Laszlo Nemes cite parmi ses influences “Le prêteur sur gages” (The Pawnbroker, 1964) de l’Américain Sydney Lumet et “Requiem pour un massacre” (Idi i smotri, 1985) du Soviétique Elem Klimov, qui met en scène un enfant témoin d’une tuerie sur le front de l’Est.

UNE PLAIE TOUJOURS

A VIF EN HONGRIE


Le Français Claude Lanzmann et son monumental documentaire “Shoah” (1985) ont été une autre source décisive pour l’auteur hongrois, qui a vécu à Paris entre 12 et 26 ans: “Shoah”, dit-il, “a nourri le contexte émotionnel” de “Son of Saul”.
Il a fallu pas moins de cinq années à Laszlo Nemes pour financer son œuvre, faute d’être parvenu à convaincre des investisseurs étrangers.

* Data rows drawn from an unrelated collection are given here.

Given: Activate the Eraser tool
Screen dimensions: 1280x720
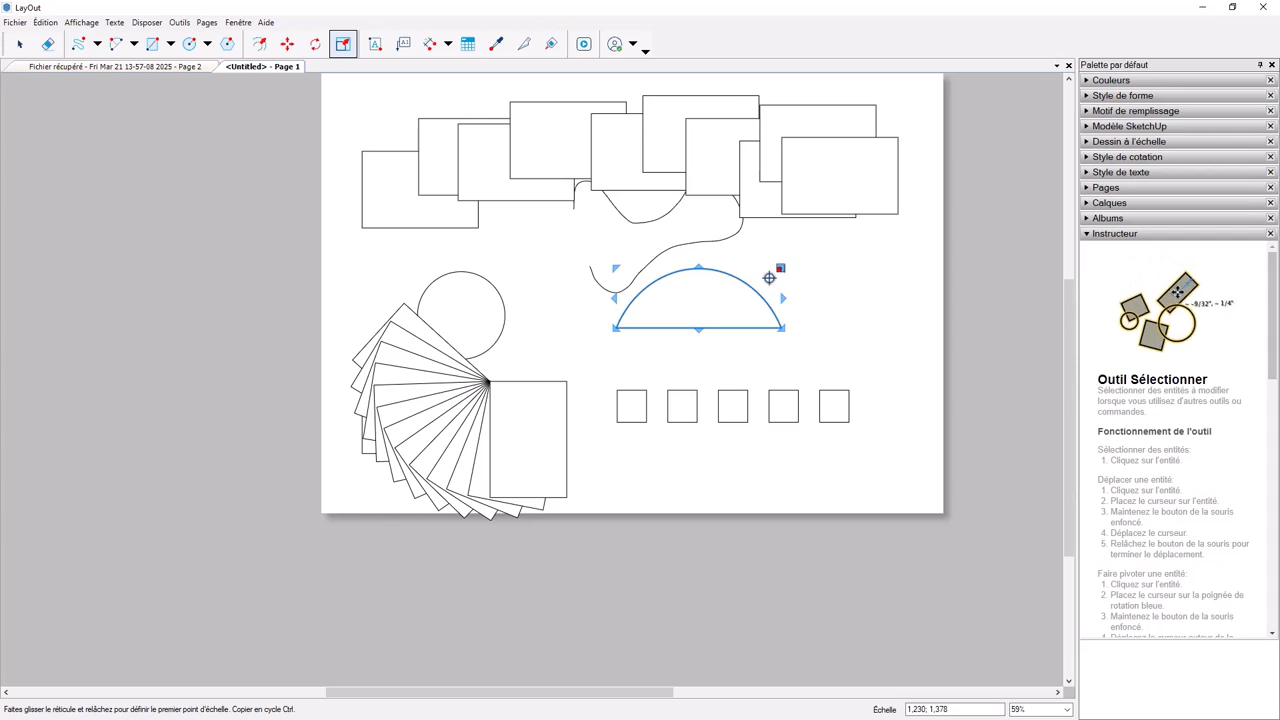Looking at the screenshot, I should point(48,43).
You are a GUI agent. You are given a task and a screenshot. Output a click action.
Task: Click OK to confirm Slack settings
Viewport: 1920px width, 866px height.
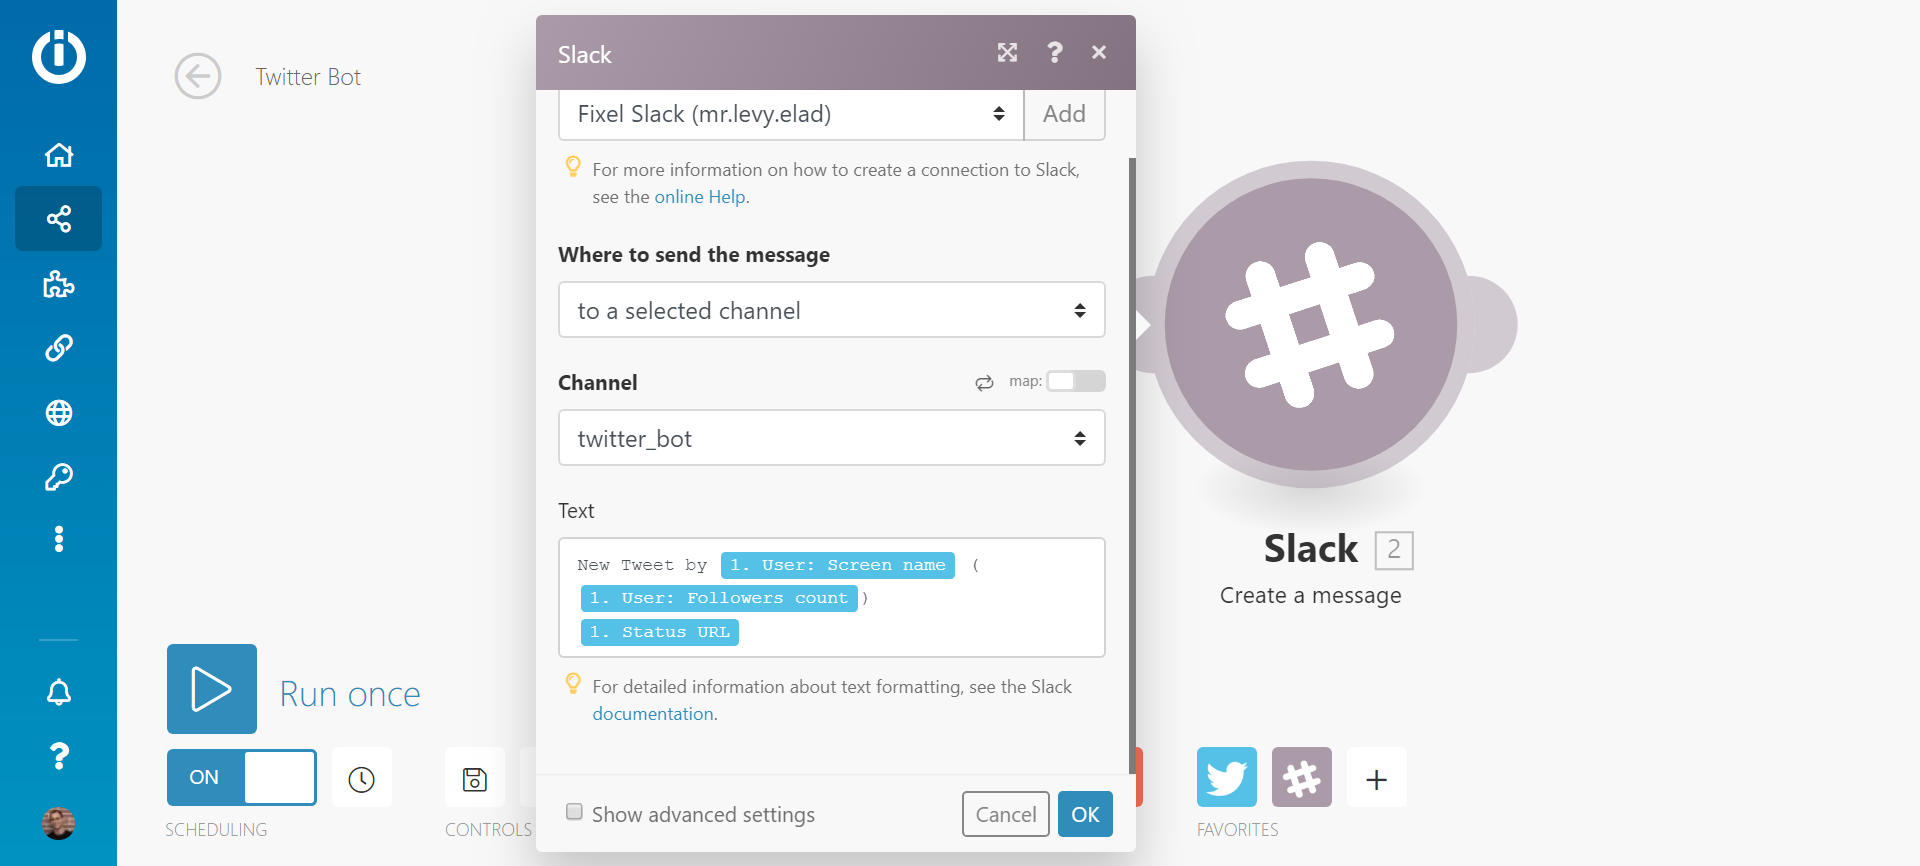(x=1085, y=814)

Entièrement tourné en Hongrie, ce film à petit budget (1,5 million d’euros), dont le rôle principal est incarné par le New Yorkais d’origine hongroise Géza Röhrig, met en scène un panel d’acteurs peu connus mais polyglottes.

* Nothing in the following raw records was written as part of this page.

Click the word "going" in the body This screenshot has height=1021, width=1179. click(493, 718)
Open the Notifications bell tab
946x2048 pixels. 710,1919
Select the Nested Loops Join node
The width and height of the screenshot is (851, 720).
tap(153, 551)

“Il était important de reproduire la +Babel+ qu’était Auschwitz”, où résonnaient notamment le hongrois, l’allemand, le polonais et le yiddish, souligne Nemes.
Si le film est donc entièrement hongrois, il reste à vérifier qu’il trouvera son public chez lui, dans un pays qui peine toujours à affronter cette page de son histoire.

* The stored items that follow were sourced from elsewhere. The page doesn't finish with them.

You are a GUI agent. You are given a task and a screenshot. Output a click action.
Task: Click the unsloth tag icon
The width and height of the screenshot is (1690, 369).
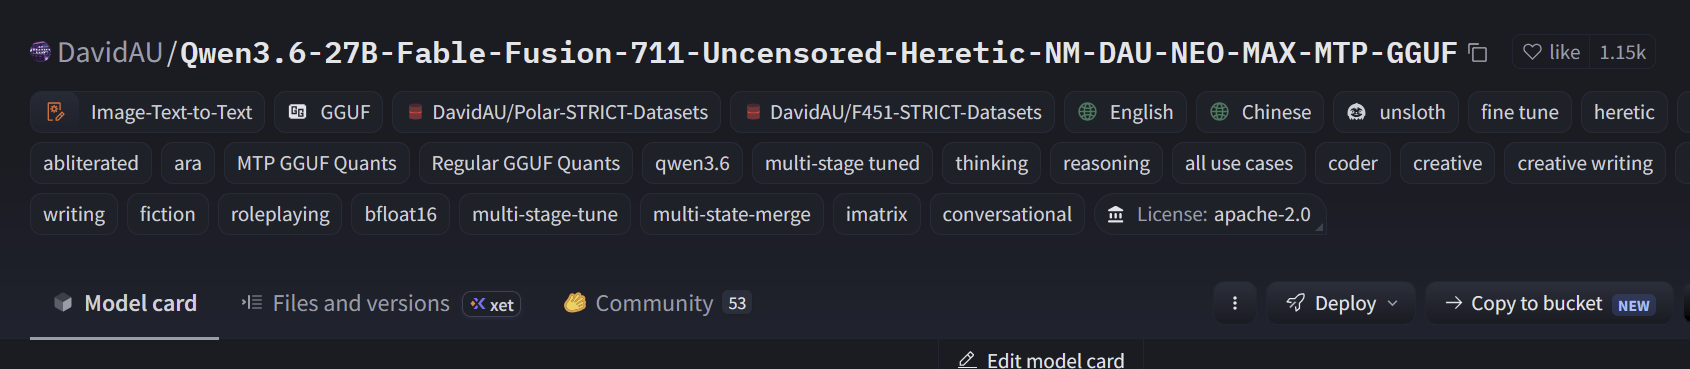pyautogui.click(x=1356, y=112)
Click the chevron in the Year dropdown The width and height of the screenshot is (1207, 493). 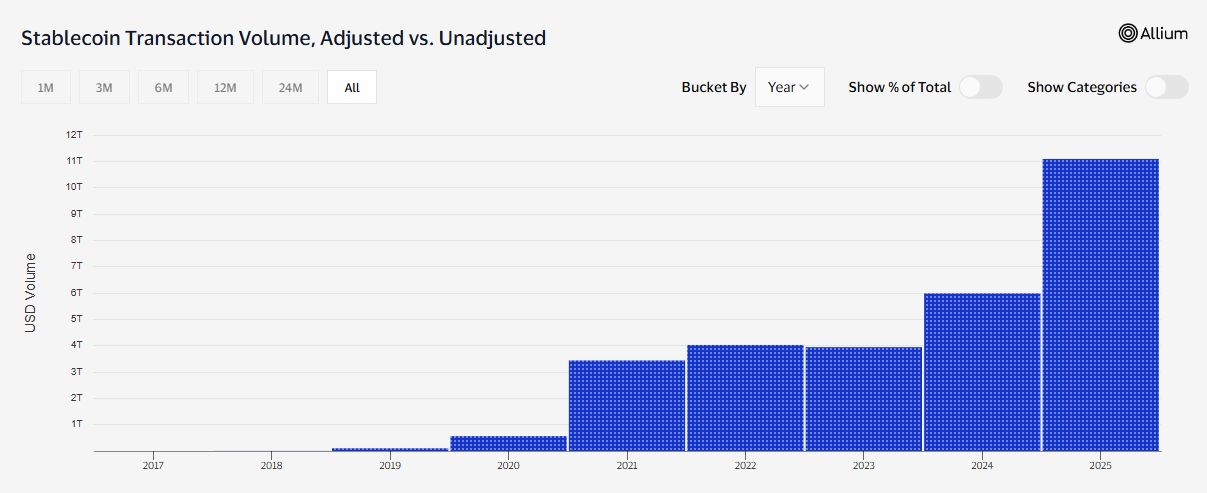pos(804,87)
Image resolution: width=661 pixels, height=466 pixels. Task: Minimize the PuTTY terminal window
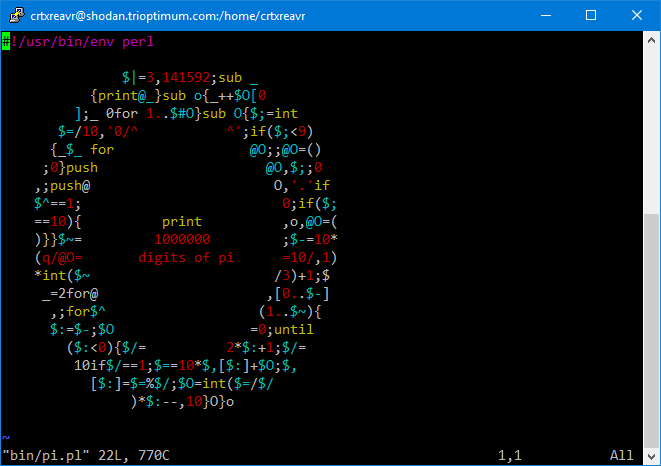(546, 15)
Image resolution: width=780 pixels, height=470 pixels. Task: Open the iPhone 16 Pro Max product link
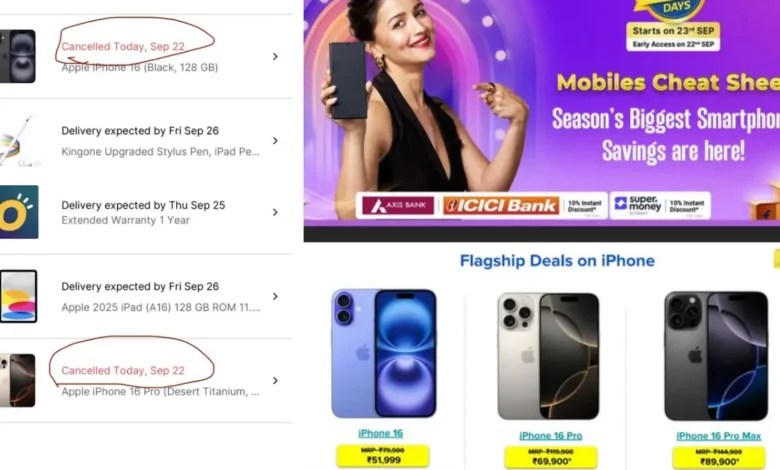point(718,436)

Quelque 600.000 Juifs hongrois ont péri pendant la Seconde Guerre mondiale, dans leur grande majorité après l’invasion de la Hongrie par l’Allemagne nazie en mars 1944.
La commémoration, l’année dernière, du 70e anniversaire de ces déportations massives vers les camps de la mort a encore été émaillée de débats houleux sur l’étendue de la collaboration hongroise à leur organisation.
“Il y a un traumatisme sous-jacent ici”, juge le réalisateur. “On sent que l’assassinat de plus d’un demi-million de Hongrois il y a 70 ans n’est pas réglé. La Hongrie, et l’Europe centrale en général, ont encore bien du chemin à faire avant de pouvoir tourner cette page dérangeante, puis de construire, peut-être, un avenir plus porteur d’espoir”.